* **What the task asks**: Filter the material, keeping only lines with the word "will".

═══

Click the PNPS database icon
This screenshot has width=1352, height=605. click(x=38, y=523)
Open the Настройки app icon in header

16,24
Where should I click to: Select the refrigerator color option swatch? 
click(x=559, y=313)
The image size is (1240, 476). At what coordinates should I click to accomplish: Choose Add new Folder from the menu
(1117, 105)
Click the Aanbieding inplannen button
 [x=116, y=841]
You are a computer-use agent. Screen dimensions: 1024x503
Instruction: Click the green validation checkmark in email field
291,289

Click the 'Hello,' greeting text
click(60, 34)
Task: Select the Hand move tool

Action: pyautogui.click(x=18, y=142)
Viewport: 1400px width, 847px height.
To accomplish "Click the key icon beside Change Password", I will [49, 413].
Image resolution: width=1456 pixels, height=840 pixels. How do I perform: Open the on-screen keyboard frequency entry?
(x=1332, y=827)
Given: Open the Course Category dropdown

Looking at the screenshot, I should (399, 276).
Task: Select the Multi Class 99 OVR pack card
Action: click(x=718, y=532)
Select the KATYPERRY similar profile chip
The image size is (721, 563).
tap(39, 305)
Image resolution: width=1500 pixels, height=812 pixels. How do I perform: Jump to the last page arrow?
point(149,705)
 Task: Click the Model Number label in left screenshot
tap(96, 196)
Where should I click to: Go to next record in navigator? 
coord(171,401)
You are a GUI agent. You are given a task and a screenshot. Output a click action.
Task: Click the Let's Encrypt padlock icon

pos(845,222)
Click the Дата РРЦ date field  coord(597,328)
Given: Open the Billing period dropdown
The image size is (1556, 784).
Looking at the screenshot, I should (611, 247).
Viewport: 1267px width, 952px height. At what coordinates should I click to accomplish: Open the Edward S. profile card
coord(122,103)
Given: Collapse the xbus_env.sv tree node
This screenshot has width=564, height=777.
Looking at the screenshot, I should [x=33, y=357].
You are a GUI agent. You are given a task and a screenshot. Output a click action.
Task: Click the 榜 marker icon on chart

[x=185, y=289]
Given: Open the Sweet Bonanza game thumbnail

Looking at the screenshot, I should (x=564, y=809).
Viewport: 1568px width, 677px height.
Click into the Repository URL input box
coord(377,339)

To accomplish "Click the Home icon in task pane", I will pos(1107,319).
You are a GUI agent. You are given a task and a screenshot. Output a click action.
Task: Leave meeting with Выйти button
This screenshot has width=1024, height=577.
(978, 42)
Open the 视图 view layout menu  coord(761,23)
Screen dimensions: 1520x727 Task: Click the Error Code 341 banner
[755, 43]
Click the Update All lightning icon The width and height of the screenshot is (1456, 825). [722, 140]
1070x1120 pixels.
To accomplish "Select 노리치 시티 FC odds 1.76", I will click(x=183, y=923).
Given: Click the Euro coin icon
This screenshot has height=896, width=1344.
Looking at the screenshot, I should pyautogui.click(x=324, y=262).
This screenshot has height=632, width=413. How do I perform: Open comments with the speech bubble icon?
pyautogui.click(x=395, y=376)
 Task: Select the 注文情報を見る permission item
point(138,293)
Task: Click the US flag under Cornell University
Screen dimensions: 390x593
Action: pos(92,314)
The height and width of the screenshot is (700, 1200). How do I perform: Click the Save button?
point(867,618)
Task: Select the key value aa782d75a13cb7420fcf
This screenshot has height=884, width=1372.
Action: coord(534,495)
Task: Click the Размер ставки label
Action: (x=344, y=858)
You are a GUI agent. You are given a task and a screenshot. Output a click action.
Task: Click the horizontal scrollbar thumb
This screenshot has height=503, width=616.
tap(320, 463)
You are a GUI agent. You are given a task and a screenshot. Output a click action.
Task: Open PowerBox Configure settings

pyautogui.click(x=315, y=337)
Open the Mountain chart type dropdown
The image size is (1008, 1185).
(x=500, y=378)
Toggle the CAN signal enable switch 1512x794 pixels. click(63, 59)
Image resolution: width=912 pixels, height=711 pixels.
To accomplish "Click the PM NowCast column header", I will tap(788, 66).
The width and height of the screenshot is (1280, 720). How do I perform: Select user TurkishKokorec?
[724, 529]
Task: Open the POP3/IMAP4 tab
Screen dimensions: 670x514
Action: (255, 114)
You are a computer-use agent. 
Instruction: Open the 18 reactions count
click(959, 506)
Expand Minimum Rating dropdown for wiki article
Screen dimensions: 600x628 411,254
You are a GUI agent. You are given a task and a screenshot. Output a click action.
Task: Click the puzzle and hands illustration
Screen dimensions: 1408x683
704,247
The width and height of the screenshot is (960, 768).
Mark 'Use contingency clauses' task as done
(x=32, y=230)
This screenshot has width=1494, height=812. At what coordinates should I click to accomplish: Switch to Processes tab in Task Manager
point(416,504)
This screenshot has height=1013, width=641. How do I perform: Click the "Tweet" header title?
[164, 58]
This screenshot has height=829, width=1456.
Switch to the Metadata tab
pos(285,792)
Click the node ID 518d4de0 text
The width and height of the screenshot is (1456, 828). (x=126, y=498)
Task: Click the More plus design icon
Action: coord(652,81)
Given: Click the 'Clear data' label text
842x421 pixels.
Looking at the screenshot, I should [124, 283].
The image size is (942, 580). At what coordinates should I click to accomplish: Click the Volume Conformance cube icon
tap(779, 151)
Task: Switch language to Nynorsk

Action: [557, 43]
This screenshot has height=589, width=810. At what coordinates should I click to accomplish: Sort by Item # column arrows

═══

* **Result of the task**:
To accomplish "Click the key icon beside Change Password", I will [49, 413].
To accomplish "Click the Home icon in task pane", I will pos(1107,319).
To accomplish "Select 노리치 시티 FC odds 1.76", I will click(x=183, y=923).
To accomplish "Click the PM NowCast column header", I will tap(788, 66).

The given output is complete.